Cardiac tissue engineering aims to generate in vivo-like functional tissue for the study of cardiac development, homeostasis, regeneration and disease. Since the heart is composed of various types of cells and extracellular matrix with a specific microenvironment, the fabrication of cardiac tissue in vitro requires integrating technologies of cardiac cells, biomaterials, fabrication to model the complexity of heart tissue. In the current study we aim to evaluate gelatin-based cryogels for the generation of hybrid cellular cardiac tissue. Specifically, we would like to generate a cardiac model of cardiomyocytes and cardiac stromal cell niche, named cardiospheres (CSps). CSps contain a core of primitive, proliferating cells, and an outer layer of mesenchymal/stromal cells and differentiating cells that express cardiomyocyte-specific proteins and are characterized by high paracrine activity and tissue remodeling properties which should help CM maturation and functionality.
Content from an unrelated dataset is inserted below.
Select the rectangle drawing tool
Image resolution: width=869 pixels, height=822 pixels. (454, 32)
Moreover, the hybrid scaffold could represent a valid model to study stromal cell population and myofibroblast activation and proliferation following myocardial infarction and could represent a powerful tool to evaluate the remodeling process as well as for the screening of new drugs.
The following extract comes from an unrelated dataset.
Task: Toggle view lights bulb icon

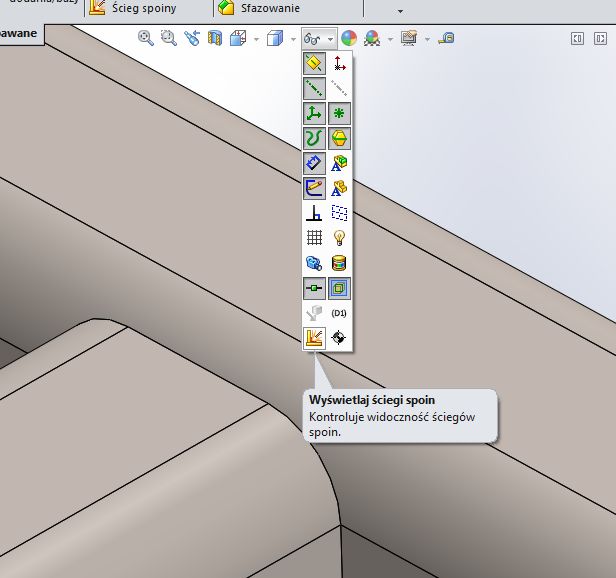Action: click(x=340, y=238)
This project has a strong interdisciplinary approach bringing together experts in the field of tissue engineering, cellular biology, biomaterials and chemical engineering for the study and evaluation of new types of biomaterials as well as for the generation of new tissue models for in vitro or in vivo applications.
Cardiac tissue engineering aims at creating contractile structures that can optimally reproduce the features of human cardiac tissue. These constructs are becoming valuable tools to model some of the cardiac functions, to set preclinical platforms for drug testing, or to alternatively be used as therapies for cardiac repair approaches. Most of the recent developments in cardiac tissue engineering have been made possible by important advances regarding the efficient generation of cardiac cells from pluripotent stem cells and the use of novel biomaterials and microfabrication methods. In healthy tissue, stromal cardiac cells are activated following pathological stimuli, and the in the case of myocardial infarction, are responsible for tissue remodeling which ultimately lead to fibrotic tissue deposition. In the current available models, fibroblasts are combined with cardiomyocytes to increase tissue strength and allow a better maturation of the cultured myocytes. Fibroblast proliferation, although beneficial to increase the mechanical properties of the tissue, ultimately leads to an altered cardiomycytes / fibroblast ratio that fail to recapitulate the healthy tissue microenvironment. In our current approach we want to use cardiac stromal cell spheroids, named cardiospheres, in combination with CM to recreate a cardiac tissue model with stromal cell niche which would be a better tool in studying stromal cell activation following pathological stimuli which should potentially better recapitulate the in vivo pathological tissue response. Moreover, it has been shown that cardiospheres secret a vast variety of growth factor with anti-apoptic, pro- proliferative effects, together with a better capability of extracellular matrix secretion and tissue formation thereby being potentially a better substitute of the fibroblast in the generation and maturation of cardiac constructs. Our model can be then further used for drug screening, disease modelling and eventually even for in vivo application and may overcome the observed limitation in the use of fibroblast for the generation of cardiac tissue.
Moreover, we are also investigating the used of these newly generated cryogels by the Sapienza teams which could then be used for a variety of tissue engineering applications and increase the biomaterials available in the tissue engineering field.